После “Войны и мира” всерьез говорить о Фадееве? о горьковской “Матери”? прости господи, о “Любови Яровой”?
До поры до времени удавалось успешно выкручиваться. Но это уже были уроки не литературы, а чего-то совсем другого.
Феликс обычно выбирал в классе жертву, к которой постоянно обращался с вопросами. Отвечать нужно было, ссылаясь на текст.
На уроке по фадеевскому “Разгрому” перст судьбы указал на меня, успевшего на перемене узнать только про бедного корейца, у которого красные партизаны с голодухи отняли последнюю свинью.
На первый вопрос я кое-как ответил, ловко связав сцену со свиньей с заданным вопросом.
Козырной корейской свиньей удалось отбить и второй вопрос.
Ответ на все последующие вопросы я начинал уже прямо, без обиняков: “Вспомним хотя бы сцену со свиньей”. Терять было нечего.
Предатели-однокашники ржали в голос, даже не пытаясь сдерживаться, Фадеев корчился в гробу, а невольник чести Феликс Александрович Раскольников вместо вполне заслуженного “неуда” поставил мне “четыре” (еще и мотивировал: все верно, но примеров маловато…).

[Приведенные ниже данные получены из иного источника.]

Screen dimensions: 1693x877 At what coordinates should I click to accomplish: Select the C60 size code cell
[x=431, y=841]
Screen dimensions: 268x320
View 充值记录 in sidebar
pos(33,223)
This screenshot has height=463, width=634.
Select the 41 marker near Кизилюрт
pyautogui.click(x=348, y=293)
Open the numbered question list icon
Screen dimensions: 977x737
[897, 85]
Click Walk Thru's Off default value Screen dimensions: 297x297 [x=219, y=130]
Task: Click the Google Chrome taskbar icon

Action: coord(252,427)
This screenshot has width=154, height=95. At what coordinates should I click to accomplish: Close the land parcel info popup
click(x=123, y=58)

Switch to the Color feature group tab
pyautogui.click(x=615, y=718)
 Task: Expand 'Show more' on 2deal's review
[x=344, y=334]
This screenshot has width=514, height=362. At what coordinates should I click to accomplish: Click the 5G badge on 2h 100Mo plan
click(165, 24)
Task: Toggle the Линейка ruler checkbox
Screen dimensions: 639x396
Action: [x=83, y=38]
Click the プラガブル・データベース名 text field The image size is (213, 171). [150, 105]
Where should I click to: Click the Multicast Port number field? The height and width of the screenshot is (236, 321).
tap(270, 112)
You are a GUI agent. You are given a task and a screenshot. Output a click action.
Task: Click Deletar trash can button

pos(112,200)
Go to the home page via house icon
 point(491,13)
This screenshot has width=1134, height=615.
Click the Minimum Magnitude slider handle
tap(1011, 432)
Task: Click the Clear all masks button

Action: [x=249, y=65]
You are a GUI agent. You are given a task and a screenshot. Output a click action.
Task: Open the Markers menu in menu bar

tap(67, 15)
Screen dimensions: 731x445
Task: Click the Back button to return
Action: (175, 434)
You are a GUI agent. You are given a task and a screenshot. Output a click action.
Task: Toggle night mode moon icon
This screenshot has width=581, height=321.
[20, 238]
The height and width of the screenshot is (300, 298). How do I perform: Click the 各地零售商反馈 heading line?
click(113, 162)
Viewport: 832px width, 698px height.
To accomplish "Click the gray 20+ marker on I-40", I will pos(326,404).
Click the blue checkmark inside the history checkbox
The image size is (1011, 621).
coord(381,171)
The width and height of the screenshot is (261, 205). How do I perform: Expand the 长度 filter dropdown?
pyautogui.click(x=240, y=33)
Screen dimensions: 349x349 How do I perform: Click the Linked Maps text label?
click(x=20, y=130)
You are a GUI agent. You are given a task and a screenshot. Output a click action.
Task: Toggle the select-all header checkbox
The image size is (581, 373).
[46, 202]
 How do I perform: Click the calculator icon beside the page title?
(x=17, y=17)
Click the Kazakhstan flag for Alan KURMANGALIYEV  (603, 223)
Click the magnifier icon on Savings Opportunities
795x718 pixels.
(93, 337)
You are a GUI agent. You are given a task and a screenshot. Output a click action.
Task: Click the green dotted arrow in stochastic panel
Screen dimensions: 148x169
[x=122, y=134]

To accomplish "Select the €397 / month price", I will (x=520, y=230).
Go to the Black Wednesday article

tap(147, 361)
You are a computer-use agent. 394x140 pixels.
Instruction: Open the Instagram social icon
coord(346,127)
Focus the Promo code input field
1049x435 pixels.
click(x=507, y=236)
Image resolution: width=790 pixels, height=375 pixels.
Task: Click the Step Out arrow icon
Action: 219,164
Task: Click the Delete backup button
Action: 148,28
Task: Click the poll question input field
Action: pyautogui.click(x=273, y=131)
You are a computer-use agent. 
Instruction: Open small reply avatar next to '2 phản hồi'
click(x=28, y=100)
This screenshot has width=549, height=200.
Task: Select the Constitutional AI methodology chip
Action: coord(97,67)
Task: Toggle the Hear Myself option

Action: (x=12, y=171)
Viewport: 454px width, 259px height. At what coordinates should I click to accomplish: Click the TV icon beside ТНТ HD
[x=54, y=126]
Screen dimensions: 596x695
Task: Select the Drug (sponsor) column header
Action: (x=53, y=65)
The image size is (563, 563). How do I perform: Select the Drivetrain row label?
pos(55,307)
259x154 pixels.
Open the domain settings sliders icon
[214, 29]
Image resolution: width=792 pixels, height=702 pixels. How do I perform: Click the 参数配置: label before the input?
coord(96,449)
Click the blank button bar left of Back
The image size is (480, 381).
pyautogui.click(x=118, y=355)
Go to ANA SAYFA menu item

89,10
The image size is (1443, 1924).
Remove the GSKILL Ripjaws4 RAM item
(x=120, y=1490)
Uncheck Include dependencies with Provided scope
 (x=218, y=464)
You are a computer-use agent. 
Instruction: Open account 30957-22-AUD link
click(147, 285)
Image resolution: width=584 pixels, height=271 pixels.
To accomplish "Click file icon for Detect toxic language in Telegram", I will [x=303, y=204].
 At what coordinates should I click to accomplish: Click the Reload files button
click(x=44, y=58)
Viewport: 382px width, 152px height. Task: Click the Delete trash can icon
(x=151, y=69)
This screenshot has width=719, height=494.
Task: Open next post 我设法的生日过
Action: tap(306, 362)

А вот с упомянутой “Матерью” такой трюк не прошел, и прямо перед выпуском Феликс влепил мне безжалостную пару, поскольку о наличии в романе героя по фамилии Находка я вообще не подозревал. Я думал – это город.
Однако далеко не все столкновения несгибаемых представлений нашего по-своему тоже железного Феликса с действительностью оказывались столь забавными и безобидными.
Нашему однокласснику Володе Еремину Раскольников поставил два балла на устном выпускном экзамене по литературе.
Володя был, конечно, парнем своеобразным, но тем самым он лишался аттестата, мог загреметь в армию… Все это было по тем временам происшествием не только чрезвычайным, но жестоким и бессмысленным.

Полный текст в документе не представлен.